If, however, you choose to crank the engine, you will only worsen the situation. You’re trying to compress an incompressible liquid—running an engine with all its power against an immovable object. This is what leads to the bending of connecting rods, damaged pistons, and even cylinder and cylinder head damage. However, if your engine stalls and you shut it off, the highest will be getting your feet wet and your car towed.
Move only when the path is clear.
If you attempt driving past a puddle or large water, ensure no vehicle is in your path—whether beside, behind, or in front. You need to be on steady high revs, and you can’t do that while a vehicle stalls in front of you. Moreover, cars driving beside you may create water waves that can splash on your car and get your air intake.
Speeding doesn’t help.
Avoid driving too fast in water. Hydro lock can occur even before your engine stalls since your engine may have damaged the connecting rods even before your engine shuts off safely.
Shift to a lower gear.
For vehicles with paddle or manual shifters or those shifters with low/hill settings, shift your transmission to 1. The goal is to keep the engine on high revs as possible while maintaining low speeds (but don’t crawl).
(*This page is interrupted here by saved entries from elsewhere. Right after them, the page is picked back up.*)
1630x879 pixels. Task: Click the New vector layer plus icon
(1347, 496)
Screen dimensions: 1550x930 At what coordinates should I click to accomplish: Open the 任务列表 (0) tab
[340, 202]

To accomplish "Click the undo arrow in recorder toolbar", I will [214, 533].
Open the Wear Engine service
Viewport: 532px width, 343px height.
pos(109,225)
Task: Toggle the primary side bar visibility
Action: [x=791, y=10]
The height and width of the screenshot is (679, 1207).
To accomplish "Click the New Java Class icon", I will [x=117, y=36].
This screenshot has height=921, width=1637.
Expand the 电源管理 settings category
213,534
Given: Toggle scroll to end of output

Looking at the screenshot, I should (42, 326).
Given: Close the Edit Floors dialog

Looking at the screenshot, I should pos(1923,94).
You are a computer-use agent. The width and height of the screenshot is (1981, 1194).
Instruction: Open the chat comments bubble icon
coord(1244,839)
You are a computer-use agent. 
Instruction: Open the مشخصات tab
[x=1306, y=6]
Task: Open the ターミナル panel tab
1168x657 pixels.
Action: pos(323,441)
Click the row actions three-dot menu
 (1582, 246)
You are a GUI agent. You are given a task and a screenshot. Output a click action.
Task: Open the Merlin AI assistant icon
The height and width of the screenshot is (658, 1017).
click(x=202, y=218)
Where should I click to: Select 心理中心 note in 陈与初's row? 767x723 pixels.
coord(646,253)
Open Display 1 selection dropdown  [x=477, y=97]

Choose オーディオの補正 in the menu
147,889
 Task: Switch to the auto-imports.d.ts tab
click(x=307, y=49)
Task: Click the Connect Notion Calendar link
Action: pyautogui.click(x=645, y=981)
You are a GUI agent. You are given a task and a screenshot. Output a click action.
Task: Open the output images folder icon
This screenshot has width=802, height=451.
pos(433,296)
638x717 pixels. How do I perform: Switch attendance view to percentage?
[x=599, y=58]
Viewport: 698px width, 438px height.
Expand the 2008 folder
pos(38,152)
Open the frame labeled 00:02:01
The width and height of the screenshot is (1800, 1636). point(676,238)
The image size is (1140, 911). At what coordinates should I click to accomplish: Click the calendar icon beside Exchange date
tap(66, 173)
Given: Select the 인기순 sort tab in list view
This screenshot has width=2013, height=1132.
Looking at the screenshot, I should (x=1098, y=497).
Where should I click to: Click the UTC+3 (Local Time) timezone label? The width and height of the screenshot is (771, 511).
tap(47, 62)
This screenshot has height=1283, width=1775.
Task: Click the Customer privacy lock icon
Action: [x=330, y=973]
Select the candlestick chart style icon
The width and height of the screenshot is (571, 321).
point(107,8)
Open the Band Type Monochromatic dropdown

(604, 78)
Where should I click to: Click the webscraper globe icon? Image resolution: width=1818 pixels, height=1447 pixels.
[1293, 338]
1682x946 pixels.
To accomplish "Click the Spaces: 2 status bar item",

Repairing a hydrolocked engine is usually very expensive. So to avoid this, opt for hydrostatic lock cover, An insurance plan that covers the repair of engines damaged by water.
So, a hydrolocked engine is one that locks up due to excess ingress of water inside the combustion chamber. This causes several car problems and, in the worst case, makes your car completely immobile.
While a severely hydrolocked can be repaired, doing this will cost you a lot of time and money. This is why it is important to prevent it from happening in the first place, as some causes are totally avoidable.